Il y eut pourtant une marée monstre pour faire taire les angoisses. Paradoxalement organisée par l’ASSÉ – laissant entendre les conflits internes qui traversent l’organisation – la manifestation nationale du 2 avril a montré que le grand nombre était là pour le printemps. Aussi timide qu’humoristique manif de soir de mercredi – qui a donné son « itinéraire » aux flics sous la forme d’une distribution massive du magazine itinérant du même nom – c’est une gigantesque marée humaine, rappelant les plus grands rassemblements de 2012, qui a déferlé sur la ville ce jour-là pour le printemps, pour dire que ça se passait là, qu’il ne fallait pas lâcher. Au-delà des contingents opportunistes des partis d’opposition, et les défilés syndicaux et leurs chorales nationalistes parmi la masse de monde rassemblée là, les multiples tentatives de prendre les rues fermées par les flics, la barricade et l’occupation – même momentanée – du parc Émilie-Gamelin en de fin de manif ont tout de même montré que le mouvement n’était pas qu’une procession gentille. Qu’il ne laisserait pas cadrer dans une marche à suivre déterminée.

 

Pourtant, les affrontements internes au sein du milieu étudiant semblaient tout de même avoir ajouté au retour du froid pour calmer les ardeurs.

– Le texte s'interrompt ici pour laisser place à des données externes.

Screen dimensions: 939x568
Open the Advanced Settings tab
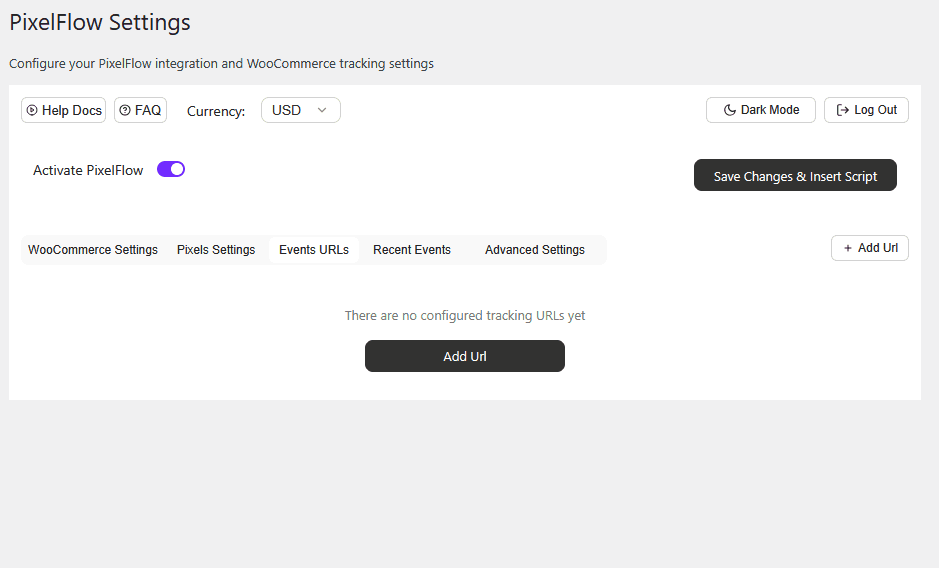point(535,250)
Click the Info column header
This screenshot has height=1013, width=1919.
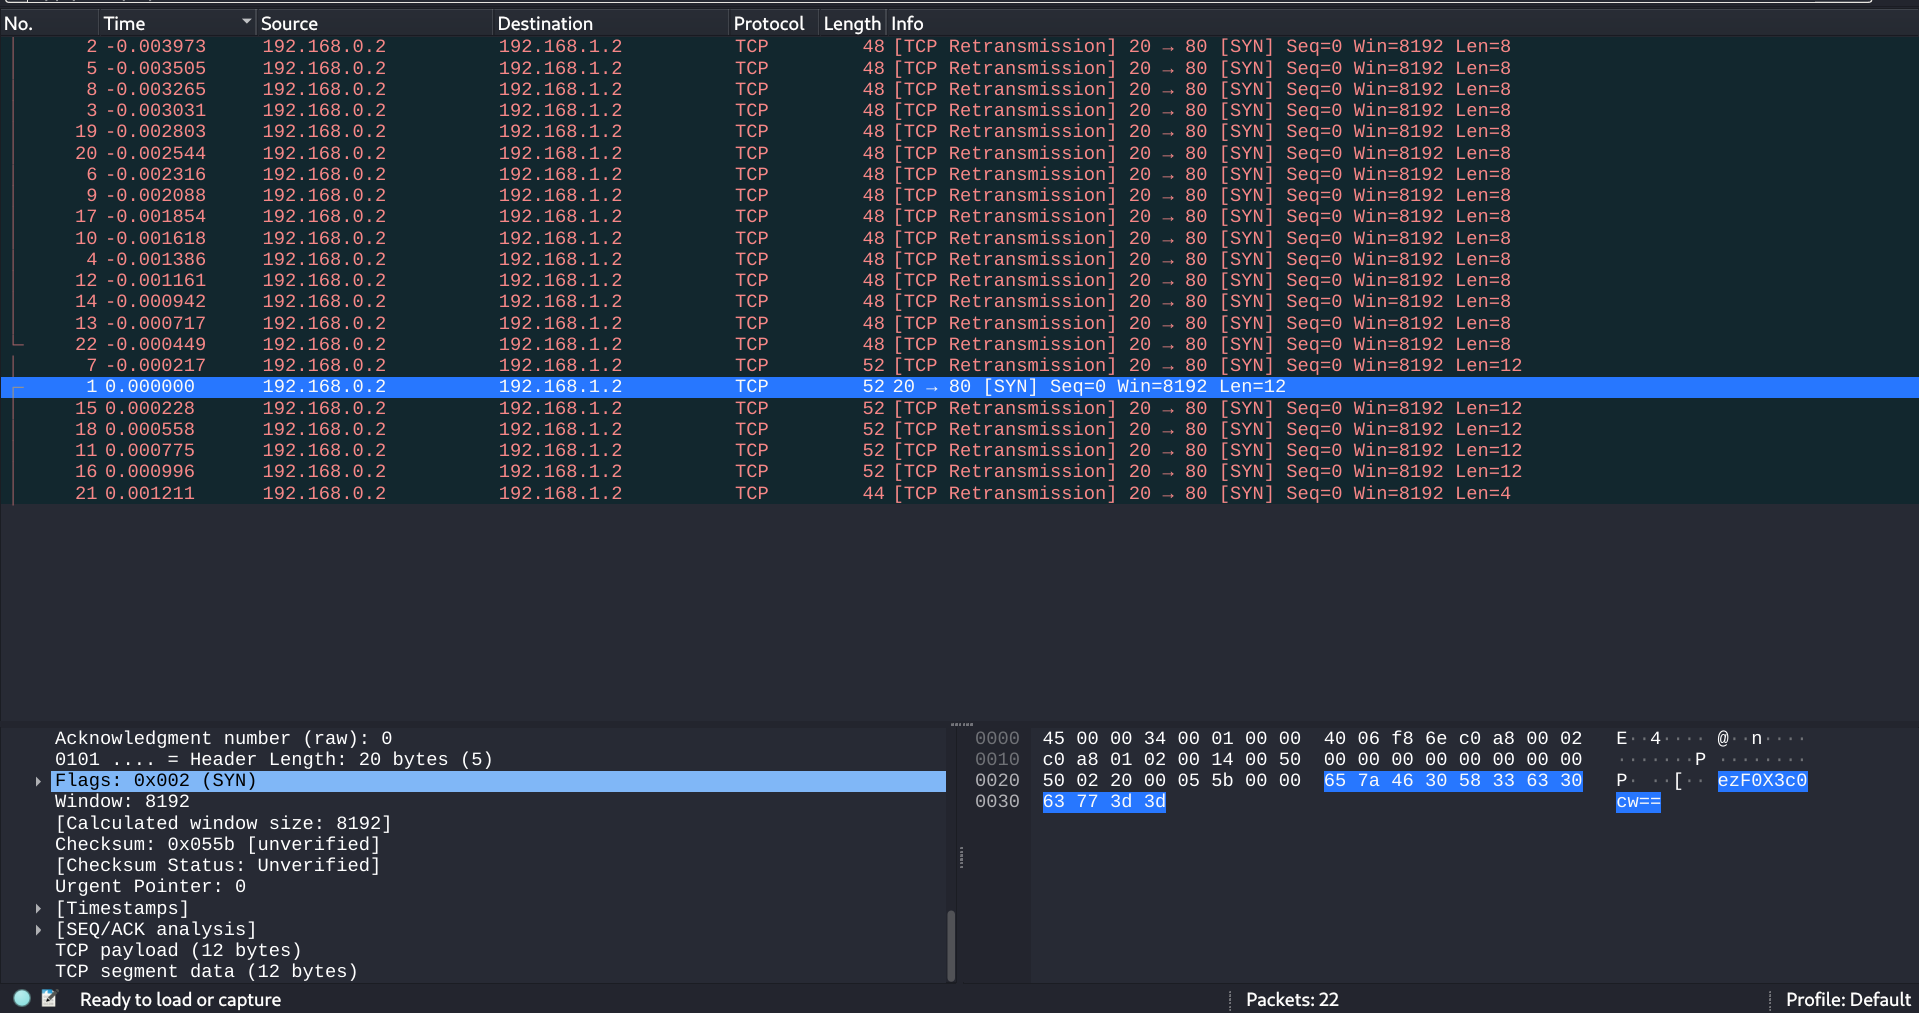907,23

Après la manifestation de jeudi, une pause semblait nécessaire : tous les regards semblaient être tournés vers le Congrès de l’ASSÉ. Congé sacré aidant, la manif populaire de samedi, ridiculement peu nombreuse, se contenta de tourner en rond au sein du périmètre érigé par la police avant de se transformer en sit-in improvisé, marquant l’attente du mouvement envers la suite des choses.

 

Le congrès tant attendu – les médias bourdonnant autour des portes en l'attente de faits saillants – a donné lieu à un renversement d'une importance cruciale pour l'histoire du mouvement étudiant québécois. Alors que l'ASSÉ a considérablement étendu son membership depuis la grève de 2012, l'organisation semblait prendre la pente traditionnellement réservée aux partis en croissance : modération du discours pour incorporer les franges moins radicales, copinage institutionnel, etc. Son appel à rentrer en classe, alors que la mobilisation ne cessait de croître, a été sentie comme une trahison. En appelant à reporter la grève aux calendes grecques dans les cahiers de son congrès, il était prévisible que les vautours médiatiques s'en saisissent pour accuser la perte de souffle du mouvement. Par modestie ou pour sauver sa peau, l'exécutif a ouvert le congrès en annonçant qu'il démissionnera en bloc à son issue. Mais son agenda rencontra aussitôt le silence des délégué-es présent-es : ce n'est pas vous qui démissionnerez, mais nous qui allons vous destituer. Une fois que ce fut fait, l'exec déchu quitta précipitamment les lieux. C'en fut fait des tergiversations. Une semaine perdue pour passer outre l'abandon. De retour à la grève, celle-ci sera transfigurée : la machine de l'ASSÉ réouverte aux possibles, par-delà sa sclérose en plateforme, pourrait se révéler un atout crucial lorsque viendra le temps de tout bloquer.

 

Les loups désirent la lune : chaque soir hurlée en hordes, rameutée en meutes.

Mais la lune n'est pas l'os : nul maître n'en a la mainmise.

La lune gît là comme la fleur : sans pourquoi, à son heure.

Ce que nous voulons est déjà là : suffit de lever la tête.